Evangelio joven: «Maestro, ¿dónde vives?» (17-ene)

En aquel tiempo, estaba Juan con dos de sus discípulos y, fijándose en Jesús que pasaba, dice:
«Este es el Cordero de Dios».
Los dos discípulos oyeron sus palabras y siguieron a Jesús. Jesús se volvió y, al ver que lo seguían, les pregunta:
«¿Qué buscáis?».
Ellos le contestaron:
«Rabí (que significa Maestro), ¿dónde vives?».
Él les dijo:
«Venid y veréis».
Entonces fueron, vieron dónde vivía y se quedaron con él aquel día; era como la hora décima.
Andrés, hermano de Simón Pedro, era uno de los dos que oyeron a Juan y siguieron a Jesús; encuentra primero a su hermano Simón y le dice:
«Hemos encontrado al Mesías (que significa Cristo)».
Y lo llevó a Jesús. Jesús se le quedó mirando y le dijo:
«Tú eres Simón, el hijo de Juan; tú te llamarás Cefas (que se traduce: Pedro)».
(Jn 1,35-42) Domingo 2º del tiempo ordinario.

Y de repente… el Señor se vuelve hacia ti y te pregunta: «¿Por qué me buscas?» Pregunta que es una llamada: no a un lugar concreto, sino a ponerte en camino.

Comenzamos este domingo los relatos de la vida pública de Jesús, y lo hacemos recordando una vez más la llamada incesante que nos hace el Señor a estar con Él. En esta lectura, seguro que te resulta fácil identificarte con los discípulos que, guiados por Juan, se ponen en camino detrás de Jesús. Si estás leyendo esto es porque alguien, algún día, te habló de Jesús y te dirigió hacia Él (como hizo Juan), y seguro que de alguna manera ya estás caminando tras sus huellas.

Pero hoy Jesús se vuelve hacia ti y te pregunta: ‘¿Por qué me buscas?’ Esta es una pregunta ante la que merece la pena detenerse. ¿Qué buscas en tu relación con Jesús? ¿Qué es lo que persigue tu corazón? ¿Cuál es ese deseo profundo que te empuja hacia Él? Te invito a preguntarte por los anhelos que percibes en ti, y a través de los cuales Dios te está llamando.

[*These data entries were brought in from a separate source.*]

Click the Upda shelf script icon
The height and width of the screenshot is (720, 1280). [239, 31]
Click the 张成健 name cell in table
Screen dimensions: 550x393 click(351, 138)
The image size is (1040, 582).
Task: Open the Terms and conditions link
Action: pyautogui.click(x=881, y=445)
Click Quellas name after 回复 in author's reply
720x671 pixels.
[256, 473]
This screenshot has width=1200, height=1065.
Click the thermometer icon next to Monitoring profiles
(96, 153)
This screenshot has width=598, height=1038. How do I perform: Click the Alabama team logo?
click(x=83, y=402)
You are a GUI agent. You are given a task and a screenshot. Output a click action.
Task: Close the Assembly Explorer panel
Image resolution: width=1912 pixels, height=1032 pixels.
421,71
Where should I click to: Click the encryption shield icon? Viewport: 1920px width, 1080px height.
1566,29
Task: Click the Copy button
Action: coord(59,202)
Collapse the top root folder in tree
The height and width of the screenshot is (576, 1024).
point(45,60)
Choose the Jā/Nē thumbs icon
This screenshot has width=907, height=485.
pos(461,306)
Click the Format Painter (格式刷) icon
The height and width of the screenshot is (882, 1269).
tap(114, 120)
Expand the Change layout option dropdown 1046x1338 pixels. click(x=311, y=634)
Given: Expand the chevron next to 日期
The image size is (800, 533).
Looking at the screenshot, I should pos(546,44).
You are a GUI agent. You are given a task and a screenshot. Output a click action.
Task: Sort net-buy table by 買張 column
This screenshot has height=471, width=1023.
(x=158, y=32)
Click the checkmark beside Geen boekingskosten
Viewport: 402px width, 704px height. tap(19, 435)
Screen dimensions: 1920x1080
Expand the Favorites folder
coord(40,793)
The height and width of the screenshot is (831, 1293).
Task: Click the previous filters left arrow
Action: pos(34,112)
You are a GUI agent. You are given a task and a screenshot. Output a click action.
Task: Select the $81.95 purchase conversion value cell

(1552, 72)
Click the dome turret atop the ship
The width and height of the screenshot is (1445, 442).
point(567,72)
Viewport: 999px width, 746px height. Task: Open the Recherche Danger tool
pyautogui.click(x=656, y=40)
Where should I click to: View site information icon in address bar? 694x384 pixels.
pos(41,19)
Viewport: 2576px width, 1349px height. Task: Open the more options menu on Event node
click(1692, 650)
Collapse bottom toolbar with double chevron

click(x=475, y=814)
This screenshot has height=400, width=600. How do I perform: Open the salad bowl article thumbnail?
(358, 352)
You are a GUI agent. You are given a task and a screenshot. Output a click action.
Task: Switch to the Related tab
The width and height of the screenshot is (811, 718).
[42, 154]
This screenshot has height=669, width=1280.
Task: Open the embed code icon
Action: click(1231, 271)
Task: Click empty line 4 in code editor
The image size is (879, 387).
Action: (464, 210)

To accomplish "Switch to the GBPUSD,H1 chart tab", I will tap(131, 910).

Estos primeros discípulos que nos presenta la lectura querían conocer más a Jesús. Por eso le preguntan: ‘¿Dónde vives?’. Nosotros también podemos devolver en este momento las mismas palabras al Señor. ¿Dónde vives hoy? ¿Dónde podemos encontrarte en nuestros días? Los discípulos esperaban escuchar una dirección. Quizás a nosotros también nos gustaría recibir una fórmula, una receta que nos permitiese asegurar que, si vamos a un determinado sitio o hacemos algo en particular, seguro que nos encontramos con el Señor. Pero la llamada de Jesús no nos dirige hacia un lugar determinado, sino que nos invita a ponernos en camino. Puede que no importe tanto el ‘hacia dónde’ de nuestra vida, sino que lo fundamental quizás sea el ‘con quién’. Que vayamos siempre de tu mano, Señor, y juntos iremos encontrando el camino. ‘Venid y lo veréis’.